The Roots of Information Technology

excerpt from Chapter 3 of “The Digitally Divided Self : Relinquishing our Awareness to the Internet

In the West there are layers of deep conviction that keep us bound to the idea that everything good will come from economic and technological development. Despite a few doubting voices, those beliefs have been part of our society for so long that they’ve become taken for granted, part of the collective unconscious. The forces behind the “will to produce” can be seen as a self-reinforcing loop.

1) The expectation of a better world (social welfare, peace, justice, democracy, rights) through production, distribution and consumption of goods and technologies.

2) The necessity to intervene in the entire world to achieve such goals. Exploitation of natural resources is essential to grease the machinery of production. Easy access to the earth’s resources requires the consent of governments. The consequence is the exportation of economic, political and cultural systems – a phenomenon known as globalization.

3) All actions are carried out compulsively and in a rush, a crucial factor which hinders the ability to be aware of the social and environmental consequences that will be wrought in the middle/long run. It also hinders our capacity as individuals to slow down and reflect.

4) The radiant future envisioned never arrives, despite what has been achieved up to that point. The only solution is to increase production. There is never “enough.”

5) We are back at point 1. This mechanism looks much like the vicious cycle typical of drug addiction.

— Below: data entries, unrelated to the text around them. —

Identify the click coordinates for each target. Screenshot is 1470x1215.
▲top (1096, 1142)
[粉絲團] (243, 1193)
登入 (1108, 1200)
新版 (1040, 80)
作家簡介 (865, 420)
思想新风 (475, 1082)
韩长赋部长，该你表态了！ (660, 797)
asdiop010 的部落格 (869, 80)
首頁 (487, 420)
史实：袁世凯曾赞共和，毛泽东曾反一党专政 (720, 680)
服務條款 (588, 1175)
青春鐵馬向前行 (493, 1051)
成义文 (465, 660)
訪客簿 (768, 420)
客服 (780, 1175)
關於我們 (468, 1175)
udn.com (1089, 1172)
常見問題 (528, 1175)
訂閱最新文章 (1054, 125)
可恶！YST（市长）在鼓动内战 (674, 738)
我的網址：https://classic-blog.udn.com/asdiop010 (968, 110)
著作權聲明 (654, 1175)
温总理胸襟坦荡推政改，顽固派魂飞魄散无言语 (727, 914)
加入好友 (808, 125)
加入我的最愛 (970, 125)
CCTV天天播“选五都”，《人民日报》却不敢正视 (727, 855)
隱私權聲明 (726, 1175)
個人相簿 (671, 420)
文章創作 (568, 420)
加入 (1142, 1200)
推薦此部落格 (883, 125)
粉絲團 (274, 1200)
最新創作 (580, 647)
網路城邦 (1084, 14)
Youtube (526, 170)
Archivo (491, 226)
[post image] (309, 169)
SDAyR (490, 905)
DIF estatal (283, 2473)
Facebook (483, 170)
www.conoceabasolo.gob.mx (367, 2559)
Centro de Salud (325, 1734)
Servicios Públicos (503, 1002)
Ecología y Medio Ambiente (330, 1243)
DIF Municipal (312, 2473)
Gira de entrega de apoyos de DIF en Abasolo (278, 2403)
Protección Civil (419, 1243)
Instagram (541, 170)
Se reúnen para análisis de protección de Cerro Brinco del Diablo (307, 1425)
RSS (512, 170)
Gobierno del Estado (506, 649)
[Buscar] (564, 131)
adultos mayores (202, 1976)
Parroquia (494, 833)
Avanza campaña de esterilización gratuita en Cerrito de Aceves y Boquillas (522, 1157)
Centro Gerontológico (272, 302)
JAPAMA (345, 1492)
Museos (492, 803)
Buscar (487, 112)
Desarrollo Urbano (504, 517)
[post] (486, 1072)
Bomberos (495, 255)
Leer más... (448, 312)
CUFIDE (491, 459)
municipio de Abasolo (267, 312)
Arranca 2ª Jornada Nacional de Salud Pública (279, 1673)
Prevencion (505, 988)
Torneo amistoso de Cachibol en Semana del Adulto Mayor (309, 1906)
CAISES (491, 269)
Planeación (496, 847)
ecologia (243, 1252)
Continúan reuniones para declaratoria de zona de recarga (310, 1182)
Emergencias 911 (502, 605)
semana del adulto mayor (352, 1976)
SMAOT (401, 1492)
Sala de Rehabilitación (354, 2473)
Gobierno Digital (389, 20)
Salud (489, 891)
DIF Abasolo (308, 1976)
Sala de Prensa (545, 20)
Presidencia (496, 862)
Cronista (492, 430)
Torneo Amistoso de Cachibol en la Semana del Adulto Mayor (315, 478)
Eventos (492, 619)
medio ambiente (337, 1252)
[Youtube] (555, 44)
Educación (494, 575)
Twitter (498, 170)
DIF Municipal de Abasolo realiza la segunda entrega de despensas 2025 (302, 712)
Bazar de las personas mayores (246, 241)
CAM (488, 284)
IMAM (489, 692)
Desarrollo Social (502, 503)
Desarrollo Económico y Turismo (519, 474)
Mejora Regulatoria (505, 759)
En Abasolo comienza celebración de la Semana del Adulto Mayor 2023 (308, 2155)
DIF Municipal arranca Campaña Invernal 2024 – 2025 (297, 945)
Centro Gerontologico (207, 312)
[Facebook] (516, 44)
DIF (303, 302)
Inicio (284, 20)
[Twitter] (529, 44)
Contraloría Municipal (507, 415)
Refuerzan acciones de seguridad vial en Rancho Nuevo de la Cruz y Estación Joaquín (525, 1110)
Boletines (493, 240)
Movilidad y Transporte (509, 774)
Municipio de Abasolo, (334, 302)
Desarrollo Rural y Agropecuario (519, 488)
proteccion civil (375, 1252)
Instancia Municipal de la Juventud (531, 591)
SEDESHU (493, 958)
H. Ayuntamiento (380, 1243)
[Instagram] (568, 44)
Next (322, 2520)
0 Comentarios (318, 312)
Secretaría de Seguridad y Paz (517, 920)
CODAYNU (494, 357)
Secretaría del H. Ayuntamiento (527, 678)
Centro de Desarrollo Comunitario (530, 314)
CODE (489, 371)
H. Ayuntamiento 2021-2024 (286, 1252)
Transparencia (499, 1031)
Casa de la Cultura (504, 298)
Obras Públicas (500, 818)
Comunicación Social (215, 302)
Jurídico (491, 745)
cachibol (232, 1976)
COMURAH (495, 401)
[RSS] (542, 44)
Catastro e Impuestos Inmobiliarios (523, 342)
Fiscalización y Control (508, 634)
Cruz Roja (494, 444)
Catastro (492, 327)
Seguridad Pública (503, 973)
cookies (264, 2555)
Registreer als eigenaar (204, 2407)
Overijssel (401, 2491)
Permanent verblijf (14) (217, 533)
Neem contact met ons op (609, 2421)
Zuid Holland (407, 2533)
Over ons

Although this vision of the world is predominant in ideologies such as “democratic market economics,” the Western world is entirely permeated by it. The roots of this thinking are more ancient than the political/social divisions that have emerged with the industrial revolution.

While the basic Western ideas seem to belong exclusively to the political system we call capitalism, even its historical antagonist, Marxism, envisages a similar heavenly condition for mankind. Marx thought that by reappropriating the means of production – machines – people would be freed from exploitation, bringing equality, peace, and progress.

The mythological communist cycle is essentially similar to the capitalist one:

1) There’s the vision of a better world through access to the instruments of production.

2) The need to act on a worldwide scale (the Communist International, “workers of the world unite”).

3) There is compulsion and rush in the race against capitalism.

4) Work is for a bright future that never comes – every communist society has been in a perennial “transition to communism.”

IT was Started by the Bible

The deep roots of the idea that technology will bring a better world come from the Judeo-Christian tradition. The Bible says that God created humankind at the very end of creation. The world and everything in it existed before human beings – and it is all fundamentally different from mankind which was created in God’s image and likeness. That leaves the rest of the universe as something objective, “out there,” devoid of the divine element. Having souls, consciousness, and free will are what make human beings unique and superior.

Alan Wallace in The Taboo of Subjectivity (2000) analyzed how Western inquiry and research have been directed only at the “objective” side of creation, rather than at human subjectivity:

In order for man to comprehend God’s creation, he must divest his modes of inquiry of all that is merely human, which, after all, came at the very end of creation. Man must explore the universe in ways that approximate God’s own perspective on creation. He must seek to view the world beyond the confines of his own subjectivity, just as God transcends the natural world. In short, he must seek a purely objective (divine) God’s-eye view and banish all subjective (profane) influences from his empirical and analytical research into the objective universe. In this way, the seeds of objectivism were introduced into Mediterranean thought by Jewish, Christian, and Muslim theology.(p. 41).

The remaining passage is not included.